Area of a surface of revolution

[suspenc3]

9x=y^2+18 between 2&6..so y=(9x-18)^1/2

and dy/dx= $$\frac{9}{2 \sqrt{9x-18}}$$

so $$S = 2 \pi \int_2^6 \sqrt{9x-18} \sqrt{1+ \frac{81}{36x+72}}dx$$

If this is all right..then I am stuck

Any help?

 

[eigenglue]

Well first, you have a sign error in the denominator of the second term. Should be -72.

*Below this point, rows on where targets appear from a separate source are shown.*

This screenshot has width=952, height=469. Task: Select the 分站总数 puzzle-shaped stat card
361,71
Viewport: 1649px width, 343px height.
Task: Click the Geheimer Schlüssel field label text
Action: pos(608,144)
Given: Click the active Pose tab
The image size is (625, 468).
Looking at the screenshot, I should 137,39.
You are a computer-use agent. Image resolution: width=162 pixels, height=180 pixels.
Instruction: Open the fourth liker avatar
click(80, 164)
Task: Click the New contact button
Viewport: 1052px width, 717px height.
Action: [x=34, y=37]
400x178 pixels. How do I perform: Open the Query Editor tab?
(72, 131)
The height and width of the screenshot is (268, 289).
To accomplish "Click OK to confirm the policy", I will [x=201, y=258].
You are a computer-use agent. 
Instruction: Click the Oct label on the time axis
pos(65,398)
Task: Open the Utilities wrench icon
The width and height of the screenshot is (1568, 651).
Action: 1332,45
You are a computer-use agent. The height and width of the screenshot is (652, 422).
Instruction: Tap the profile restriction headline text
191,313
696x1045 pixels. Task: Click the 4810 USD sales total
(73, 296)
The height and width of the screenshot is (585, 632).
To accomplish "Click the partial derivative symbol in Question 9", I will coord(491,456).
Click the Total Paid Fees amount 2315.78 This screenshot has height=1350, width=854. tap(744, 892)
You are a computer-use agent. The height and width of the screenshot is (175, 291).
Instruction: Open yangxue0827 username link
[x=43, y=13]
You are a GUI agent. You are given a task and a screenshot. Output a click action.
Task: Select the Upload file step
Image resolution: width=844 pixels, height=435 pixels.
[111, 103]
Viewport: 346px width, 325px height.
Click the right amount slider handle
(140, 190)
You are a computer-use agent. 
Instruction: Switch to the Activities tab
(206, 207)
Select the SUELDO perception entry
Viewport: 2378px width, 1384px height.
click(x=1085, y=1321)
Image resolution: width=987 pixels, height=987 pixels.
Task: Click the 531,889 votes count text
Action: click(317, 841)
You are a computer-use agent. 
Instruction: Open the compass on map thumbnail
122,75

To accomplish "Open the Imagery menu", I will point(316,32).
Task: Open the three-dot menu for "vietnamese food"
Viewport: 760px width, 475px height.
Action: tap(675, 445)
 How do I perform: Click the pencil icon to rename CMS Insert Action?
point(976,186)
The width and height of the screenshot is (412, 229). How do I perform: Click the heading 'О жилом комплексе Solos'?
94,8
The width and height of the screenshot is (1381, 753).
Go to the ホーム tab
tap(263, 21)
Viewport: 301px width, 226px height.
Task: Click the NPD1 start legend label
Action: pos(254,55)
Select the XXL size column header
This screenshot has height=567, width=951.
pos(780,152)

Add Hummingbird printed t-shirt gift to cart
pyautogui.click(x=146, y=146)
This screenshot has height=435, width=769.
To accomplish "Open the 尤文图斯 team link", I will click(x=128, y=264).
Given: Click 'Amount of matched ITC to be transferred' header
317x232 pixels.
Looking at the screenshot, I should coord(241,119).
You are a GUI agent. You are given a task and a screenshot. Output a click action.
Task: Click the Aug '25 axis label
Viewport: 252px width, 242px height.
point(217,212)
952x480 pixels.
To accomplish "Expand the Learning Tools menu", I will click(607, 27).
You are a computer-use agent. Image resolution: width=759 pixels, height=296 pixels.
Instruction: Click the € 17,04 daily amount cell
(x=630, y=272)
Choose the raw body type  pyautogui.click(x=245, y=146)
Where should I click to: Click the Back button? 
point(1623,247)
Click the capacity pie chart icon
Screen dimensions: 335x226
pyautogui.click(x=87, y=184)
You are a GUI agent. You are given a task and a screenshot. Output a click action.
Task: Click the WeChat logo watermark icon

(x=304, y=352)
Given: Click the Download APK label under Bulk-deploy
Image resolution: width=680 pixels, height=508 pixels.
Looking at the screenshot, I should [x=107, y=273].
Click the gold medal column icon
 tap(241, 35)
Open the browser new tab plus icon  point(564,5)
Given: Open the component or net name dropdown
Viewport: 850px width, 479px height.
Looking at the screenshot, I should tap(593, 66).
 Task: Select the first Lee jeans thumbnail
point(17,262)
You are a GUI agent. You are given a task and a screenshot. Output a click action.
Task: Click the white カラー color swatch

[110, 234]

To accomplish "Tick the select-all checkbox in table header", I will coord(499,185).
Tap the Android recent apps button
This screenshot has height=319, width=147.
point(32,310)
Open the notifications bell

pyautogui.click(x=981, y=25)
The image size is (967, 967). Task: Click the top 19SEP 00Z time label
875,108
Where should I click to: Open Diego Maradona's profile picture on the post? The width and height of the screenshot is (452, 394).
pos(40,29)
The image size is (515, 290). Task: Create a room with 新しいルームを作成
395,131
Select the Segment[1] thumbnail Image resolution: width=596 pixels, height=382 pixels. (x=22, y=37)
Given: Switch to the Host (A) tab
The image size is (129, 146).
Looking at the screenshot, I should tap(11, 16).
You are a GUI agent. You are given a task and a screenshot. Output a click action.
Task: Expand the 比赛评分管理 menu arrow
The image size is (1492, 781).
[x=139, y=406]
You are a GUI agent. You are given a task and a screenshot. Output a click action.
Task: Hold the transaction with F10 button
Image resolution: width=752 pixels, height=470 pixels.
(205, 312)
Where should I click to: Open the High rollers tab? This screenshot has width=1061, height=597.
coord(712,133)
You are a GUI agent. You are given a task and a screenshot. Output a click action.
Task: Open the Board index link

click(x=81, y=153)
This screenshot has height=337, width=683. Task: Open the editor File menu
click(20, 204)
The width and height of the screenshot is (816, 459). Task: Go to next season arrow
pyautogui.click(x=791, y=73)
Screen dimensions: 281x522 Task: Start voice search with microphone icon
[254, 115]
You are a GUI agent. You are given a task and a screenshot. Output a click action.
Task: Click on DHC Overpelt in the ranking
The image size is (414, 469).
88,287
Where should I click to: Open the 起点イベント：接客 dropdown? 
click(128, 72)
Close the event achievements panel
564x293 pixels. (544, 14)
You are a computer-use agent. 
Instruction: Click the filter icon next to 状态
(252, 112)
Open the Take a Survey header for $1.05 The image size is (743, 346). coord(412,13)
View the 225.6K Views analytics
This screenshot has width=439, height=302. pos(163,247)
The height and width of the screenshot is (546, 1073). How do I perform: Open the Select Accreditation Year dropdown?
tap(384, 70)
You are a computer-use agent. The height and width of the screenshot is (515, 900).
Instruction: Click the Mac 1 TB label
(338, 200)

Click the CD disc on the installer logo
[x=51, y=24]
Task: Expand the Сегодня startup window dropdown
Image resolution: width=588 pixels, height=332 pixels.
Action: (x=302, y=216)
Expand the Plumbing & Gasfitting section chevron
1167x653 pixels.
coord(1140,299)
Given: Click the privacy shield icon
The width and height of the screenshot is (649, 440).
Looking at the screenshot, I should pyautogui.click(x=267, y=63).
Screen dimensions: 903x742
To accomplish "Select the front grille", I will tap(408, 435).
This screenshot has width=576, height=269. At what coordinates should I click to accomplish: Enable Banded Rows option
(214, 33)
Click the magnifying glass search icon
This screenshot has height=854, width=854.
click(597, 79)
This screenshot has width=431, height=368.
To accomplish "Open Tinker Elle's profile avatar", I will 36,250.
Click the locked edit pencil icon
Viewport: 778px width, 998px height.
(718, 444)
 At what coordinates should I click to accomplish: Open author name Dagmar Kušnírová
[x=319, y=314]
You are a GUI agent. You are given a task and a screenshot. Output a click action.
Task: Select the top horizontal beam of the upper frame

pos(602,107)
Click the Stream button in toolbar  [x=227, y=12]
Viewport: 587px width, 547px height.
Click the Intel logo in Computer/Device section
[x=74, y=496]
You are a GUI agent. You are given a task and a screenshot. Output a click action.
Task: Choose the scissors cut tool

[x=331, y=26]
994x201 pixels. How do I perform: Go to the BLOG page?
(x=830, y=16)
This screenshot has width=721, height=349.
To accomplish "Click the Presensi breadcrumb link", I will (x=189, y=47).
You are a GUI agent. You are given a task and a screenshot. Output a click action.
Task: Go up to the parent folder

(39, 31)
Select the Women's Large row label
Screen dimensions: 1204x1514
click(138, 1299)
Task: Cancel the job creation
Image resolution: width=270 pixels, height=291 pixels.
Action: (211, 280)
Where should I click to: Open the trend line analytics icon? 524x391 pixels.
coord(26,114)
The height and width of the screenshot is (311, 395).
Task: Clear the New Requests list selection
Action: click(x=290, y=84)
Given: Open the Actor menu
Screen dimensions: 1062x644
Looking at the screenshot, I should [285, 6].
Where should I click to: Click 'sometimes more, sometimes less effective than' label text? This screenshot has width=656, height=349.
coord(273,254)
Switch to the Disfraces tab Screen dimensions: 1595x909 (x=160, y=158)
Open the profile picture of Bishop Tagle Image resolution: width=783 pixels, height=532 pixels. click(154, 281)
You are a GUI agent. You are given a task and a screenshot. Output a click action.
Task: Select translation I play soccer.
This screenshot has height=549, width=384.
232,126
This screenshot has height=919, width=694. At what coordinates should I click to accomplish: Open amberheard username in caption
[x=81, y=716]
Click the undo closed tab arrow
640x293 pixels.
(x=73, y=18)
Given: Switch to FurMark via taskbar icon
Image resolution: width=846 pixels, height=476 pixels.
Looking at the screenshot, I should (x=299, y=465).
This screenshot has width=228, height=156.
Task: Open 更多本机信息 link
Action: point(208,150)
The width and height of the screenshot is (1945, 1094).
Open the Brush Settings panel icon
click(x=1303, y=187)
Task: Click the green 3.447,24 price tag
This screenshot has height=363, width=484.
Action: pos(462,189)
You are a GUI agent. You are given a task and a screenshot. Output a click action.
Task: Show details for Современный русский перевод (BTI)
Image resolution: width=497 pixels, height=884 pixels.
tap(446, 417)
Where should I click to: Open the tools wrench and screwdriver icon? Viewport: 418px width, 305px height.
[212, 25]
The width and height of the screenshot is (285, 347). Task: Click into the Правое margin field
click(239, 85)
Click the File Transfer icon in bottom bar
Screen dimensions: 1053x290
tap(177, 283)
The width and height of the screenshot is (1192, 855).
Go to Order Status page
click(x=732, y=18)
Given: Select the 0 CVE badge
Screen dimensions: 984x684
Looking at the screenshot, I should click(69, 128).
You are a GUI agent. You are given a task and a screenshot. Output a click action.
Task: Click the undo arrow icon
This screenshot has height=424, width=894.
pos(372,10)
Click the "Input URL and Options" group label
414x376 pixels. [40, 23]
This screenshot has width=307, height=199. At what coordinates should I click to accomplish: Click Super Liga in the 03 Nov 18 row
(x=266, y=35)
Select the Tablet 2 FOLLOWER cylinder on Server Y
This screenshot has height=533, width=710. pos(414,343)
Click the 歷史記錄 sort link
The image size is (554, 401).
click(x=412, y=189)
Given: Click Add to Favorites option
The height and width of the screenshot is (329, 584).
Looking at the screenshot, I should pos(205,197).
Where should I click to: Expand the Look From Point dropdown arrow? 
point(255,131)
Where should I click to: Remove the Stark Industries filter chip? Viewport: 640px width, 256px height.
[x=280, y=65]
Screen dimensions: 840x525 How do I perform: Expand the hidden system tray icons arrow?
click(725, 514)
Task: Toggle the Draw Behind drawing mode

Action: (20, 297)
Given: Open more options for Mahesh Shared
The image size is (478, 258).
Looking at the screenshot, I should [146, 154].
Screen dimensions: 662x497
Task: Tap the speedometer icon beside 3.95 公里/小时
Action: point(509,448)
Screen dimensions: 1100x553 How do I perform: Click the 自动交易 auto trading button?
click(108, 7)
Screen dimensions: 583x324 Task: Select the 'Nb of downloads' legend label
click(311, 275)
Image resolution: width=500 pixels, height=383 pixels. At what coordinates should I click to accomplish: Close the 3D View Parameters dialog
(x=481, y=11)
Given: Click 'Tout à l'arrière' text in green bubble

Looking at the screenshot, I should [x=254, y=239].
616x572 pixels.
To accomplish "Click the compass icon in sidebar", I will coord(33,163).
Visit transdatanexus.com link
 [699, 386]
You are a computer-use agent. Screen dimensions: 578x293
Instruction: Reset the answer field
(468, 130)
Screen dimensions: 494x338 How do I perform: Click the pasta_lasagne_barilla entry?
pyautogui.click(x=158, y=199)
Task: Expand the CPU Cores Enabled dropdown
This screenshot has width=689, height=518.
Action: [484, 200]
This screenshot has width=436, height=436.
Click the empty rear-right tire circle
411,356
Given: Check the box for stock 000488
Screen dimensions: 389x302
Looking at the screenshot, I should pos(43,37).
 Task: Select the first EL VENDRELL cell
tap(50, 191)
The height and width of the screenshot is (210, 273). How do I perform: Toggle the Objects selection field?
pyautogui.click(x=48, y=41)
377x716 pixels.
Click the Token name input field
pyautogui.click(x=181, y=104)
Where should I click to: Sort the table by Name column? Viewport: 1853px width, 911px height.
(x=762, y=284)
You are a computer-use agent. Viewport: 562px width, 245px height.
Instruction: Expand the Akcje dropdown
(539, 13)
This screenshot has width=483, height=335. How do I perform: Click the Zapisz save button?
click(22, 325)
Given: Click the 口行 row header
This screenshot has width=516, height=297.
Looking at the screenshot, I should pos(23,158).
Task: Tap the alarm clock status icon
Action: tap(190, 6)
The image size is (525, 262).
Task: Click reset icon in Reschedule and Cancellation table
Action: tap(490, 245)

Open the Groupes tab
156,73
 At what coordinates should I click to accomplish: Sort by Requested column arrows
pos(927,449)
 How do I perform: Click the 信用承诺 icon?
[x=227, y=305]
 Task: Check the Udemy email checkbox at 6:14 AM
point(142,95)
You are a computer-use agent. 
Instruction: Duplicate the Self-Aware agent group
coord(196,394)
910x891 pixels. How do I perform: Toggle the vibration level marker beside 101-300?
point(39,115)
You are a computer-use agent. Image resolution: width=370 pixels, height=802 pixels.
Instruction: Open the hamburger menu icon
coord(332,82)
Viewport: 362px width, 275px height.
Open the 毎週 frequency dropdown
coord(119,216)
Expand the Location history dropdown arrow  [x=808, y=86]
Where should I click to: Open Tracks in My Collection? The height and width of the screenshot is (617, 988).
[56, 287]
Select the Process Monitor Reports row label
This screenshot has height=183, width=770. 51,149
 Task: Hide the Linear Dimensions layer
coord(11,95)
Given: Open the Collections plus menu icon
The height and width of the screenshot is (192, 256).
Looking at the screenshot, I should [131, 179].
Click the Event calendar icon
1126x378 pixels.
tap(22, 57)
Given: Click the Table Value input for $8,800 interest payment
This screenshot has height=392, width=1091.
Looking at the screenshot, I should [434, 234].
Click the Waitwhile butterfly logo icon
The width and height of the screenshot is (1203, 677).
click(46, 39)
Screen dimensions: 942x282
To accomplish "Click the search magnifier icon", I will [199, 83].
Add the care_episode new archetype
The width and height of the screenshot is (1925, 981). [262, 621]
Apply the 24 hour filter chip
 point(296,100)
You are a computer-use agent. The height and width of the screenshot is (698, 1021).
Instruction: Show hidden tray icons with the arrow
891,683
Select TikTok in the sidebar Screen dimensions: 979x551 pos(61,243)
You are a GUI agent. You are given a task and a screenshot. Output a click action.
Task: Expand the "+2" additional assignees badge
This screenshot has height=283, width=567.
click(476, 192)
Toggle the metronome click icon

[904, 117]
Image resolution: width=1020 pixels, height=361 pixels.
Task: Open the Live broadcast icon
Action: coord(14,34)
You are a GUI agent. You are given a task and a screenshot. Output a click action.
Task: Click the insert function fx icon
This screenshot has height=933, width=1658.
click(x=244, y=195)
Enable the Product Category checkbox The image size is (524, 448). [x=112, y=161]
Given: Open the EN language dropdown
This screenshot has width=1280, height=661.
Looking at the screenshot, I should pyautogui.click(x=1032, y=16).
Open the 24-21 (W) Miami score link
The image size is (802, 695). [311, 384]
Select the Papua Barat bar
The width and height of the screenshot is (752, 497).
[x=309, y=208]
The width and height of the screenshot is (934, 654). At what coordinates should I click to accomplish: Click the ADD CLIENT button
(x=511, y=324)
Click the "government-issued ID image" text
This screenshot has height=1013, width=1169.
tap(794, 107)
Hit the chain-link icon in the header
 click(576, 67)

To integrate, you could mulitply the terms in the square roots and manipulate them algebraically to get something simpler.

 

[Gagle The Terrible]

$$S = 2 \pi \int_2^6 \sqrt{9x-18} \sqrt{1+ \frac{81}{36x-72}}dx$$

$$S = 6 \pi \int_2^6 \sqrt{x-1/4} }dx$$

Using the substitution u = x+1/4 you will get your answer

Hope it helps.

 

[pizzasky]

I think you should get $$S=6\pi\int_2^6\sqrt{x+\frac{1}{4}}dx$$

Also, since $$x+\frac{1}{4}$$ is linear, you can use the standard formula:-

$$\int(ax+b)^ndx=\frac{(ax+b)^{n+1}}{a(n+1)}+c$$, where n is unequal to -1.

 

[suspenc3]

$$S=6\pi\int_2^6\sqrt{x+\frac{1}{4}}dx$$

How did you get this?

 

[pizzasky]

Consider, $$\sqrt{9x-18} \sqrt{1+\frac{81}{36x-72}}=[(9x-18)(1+\frac{81}{36x-72})]^\frac{1}{2}$$

Carry out some factorization and re-expression and you should get what I got!